## Task directions
Can you rewrite the material below, changing "Locate an element on the screen" to "Find an element on the screen" and leaving everything else unchanged?

## Given records
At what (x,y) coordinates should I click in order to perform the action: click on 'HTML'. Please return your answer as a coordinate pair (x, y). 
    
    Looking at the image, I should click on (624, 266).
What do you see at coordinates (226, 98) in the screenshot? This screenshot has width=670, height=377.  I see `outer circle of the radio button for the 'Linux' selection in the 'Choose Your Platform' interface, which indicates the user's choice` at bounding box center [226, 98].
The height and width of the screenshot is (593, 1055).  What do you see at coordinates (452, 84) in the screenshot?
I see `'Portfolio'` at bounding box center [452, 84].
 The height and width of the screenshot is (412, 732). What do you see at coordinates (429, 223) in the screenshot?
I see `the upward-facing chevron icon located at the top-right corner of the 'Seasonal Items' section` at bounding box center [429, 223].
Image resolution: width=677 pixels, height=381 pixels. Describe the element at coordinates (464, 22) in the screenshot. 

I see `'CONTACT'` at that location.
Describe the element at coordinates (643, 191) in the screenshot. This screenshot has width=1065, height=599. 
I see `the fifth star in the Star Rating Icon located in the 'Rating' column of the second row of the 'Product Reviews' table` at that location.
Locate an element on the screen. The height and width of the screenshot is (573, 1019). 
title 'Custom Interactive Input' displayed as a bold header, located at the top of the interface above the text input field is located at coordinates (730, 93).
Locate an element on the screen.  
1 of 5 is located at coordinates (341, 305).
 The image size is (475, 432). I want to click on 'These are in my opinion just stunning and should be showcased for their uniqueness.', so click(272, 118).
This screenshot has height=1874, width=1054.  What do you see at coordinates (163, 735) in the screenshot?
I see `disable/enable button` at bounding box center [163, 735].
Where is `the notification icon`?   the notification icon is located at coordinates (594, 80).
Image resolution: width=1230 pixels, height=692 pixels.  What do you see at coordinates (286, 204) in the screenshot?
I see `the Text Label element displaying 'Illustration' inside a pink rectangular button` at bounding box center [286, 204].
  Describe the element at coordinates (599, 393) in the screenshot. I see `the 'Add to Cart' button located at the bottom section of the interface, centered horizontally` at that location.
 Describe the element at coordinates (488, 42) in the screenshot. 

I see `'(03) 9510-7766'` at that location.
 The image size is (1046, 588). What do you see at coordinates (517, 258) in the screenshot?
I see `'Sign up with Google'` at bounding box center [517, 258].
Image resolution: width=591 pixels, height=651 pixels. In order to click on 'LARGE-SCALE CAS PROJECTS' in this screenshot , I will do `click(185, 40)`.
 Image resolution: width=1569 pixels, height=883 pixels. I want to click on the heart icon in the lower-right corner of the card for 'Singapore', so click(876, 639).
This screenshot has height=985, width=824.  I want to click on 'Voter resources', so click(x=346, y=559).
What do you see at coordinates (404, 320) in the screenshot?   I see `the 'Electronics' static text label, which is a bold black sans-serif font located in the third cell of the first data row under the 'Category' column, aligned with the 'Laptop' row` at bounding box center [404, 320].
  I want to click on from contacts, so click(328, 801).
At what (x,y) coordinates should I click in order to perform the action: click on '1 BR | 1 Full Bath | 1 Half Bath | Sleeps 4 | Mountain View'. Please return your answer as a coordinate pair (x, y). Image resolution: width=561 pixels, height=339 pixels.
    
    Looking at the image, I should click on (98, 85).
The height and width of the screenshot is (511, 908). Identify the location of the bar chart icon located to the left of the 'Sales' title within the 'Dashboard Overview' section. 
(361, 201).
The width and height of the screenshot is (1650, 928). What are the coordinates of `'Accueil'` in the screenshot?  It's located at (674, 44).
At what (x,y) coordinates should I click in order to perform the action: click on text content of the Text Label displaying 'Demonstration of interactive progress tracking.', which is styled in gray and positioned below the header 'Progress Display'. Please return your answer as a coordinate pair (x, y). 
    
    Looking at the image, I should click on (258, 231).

## The answer
At what (x,y) coordinates should I click in order to perform the action: click on 'HTML'. Please return your answer as a coordinate pair (x, y). 
    
    Looking at the image, I should click on (624, 266).
What do you see at coordinates (226, 98) in the screenshot? This screenshot has width=670, height=377.  I see `outer circle of the radio button for the 'Linux' selection in the 'Choose Your Platform' interface, which indicates the user's choice` at bounding box center [226, 98].
The height and width of the screenshot is (593, 1055).  What do you see at coordinates (452, 84) in the screenshot?
I see `'Portfolio'` at bounding box center [452, 84].
 The height and width of the screenshot is (412, 732). What do you see at coordinates (429, 223) in the screenshot?
I see `the upward-facing chevron icon located at the top-right corner of the 'Seasonal Items' section` at bounding box center [429, 223].
Image resolution: width=677 pixels, height=381 pixels. Describe the element at coordinates (464, 22) in the screenshot. 

I see `'CONTACT'` at that location.
Describe the element at coordinates (643, 191) in the screenshot. This screenshot has width=1065, height=599. 
I see `the fifth star in the Star Rating Icon located in the 'Rating' column of the second row of the 'Product Reviews' table` at that location.
Find an element on the screen. The height and width of the screenshot is (573, 1019). 
title 'Custom Interactive Input' displayed as a bold header, located at the top of the interface above the text input field is located at coordinates (730, 93).
Find an element on the screen.  
1 of 5 is located at coordinates (341, 305).
 The image size is (475, 432). I want to click on 'These are in my opinion just stunning and should be showcased for their uniqueness.', so click(272, 118).
This screenshot has height=1874, width=1054.  What do you see at coordinates (163, 735) in the screenshot?
I see `disable/enable button` at bounding box center [163, 735].
Where is `the notification icon`?   the notification icon is located at coordinates (594, 80).
Image resolution: width=1230 pixels, height=692 pixels.  What do you see at coordinates (286, 204) in the screenshot?
I see `the Text Label element displaying 'Illustration' inside a pink rectangular button` at bounding box center [286, 204].
  Describe the element at coordinates (599, 393) in the screenshot. I see `the 'Add to Cart' button located at the bottom section of the interface, centered horizontally` at that location.
 Describe the element at coordinates (488, 42) in the screenshot. 

I see `'(03) 9510-7766'` at that location.
 The image size is (1046, 588). What do you see at coordinates (517, 258) in the screenshot?
I see `'Sign up with Google'` at bounding box center [517, 258].
Image resolution: width=591 pixels, height=651 pixels. In order to click on 'LARGE-SCALE CAS PROJECTS' in this screenshot , I will do `click(185, 40)`.
 Image resolution: width=1569 pixels, height=883 pixels. I want to click on the heart icon in the lower-right corner of the card for 'Singapore', so click(876, 639).
This screenshot has height=985, width=824.  I want to click on 'Voter resources', so click(x=346, y=559).
What do you see at coordinates (404, 320) in the screenshot?   I see `the 'Electronics' static text label, which is a bold black sans-serif font located in the third cell of the first data row under the 'Category' column, aligned with the 'Laptop' row` at bounding box center [404, 320].
  I want to click on from contacts, so click(328, 801).
At what (x,y) coordinates should I click in order to perform the action: click on '1 BR | 1 Full Bath | 1 Half Bath | Sleeps 4 | Mountain View'. Please return your answer as a coordinate pair (x, y). Image resolution: width=561 pixels, height=339 pixels.
    
    Looking at the image, I should click on (98, 85).
The height and width of the screenshot is (511, 908). Identify the location of the bar chart icon located to the left of the 'Sales' title within the 'Dashboard Overview' section. 
(361, 201).
The width and height of the screenshot is (1650, 928). What are the coordinates of `'Accueil'` in the screenshot?  It's located at (674, 44).
At what (x,y) coordinates should I click in order to perform the action: click on text content of the Text Label displaying 'Demonstration of interactive progress tracking.', which is styled in gray and positioned below the header 'Progress Display'. Please return your answer as a coordinate pair (x, y). 
    
    Looking at the image, I should click on (258, 231).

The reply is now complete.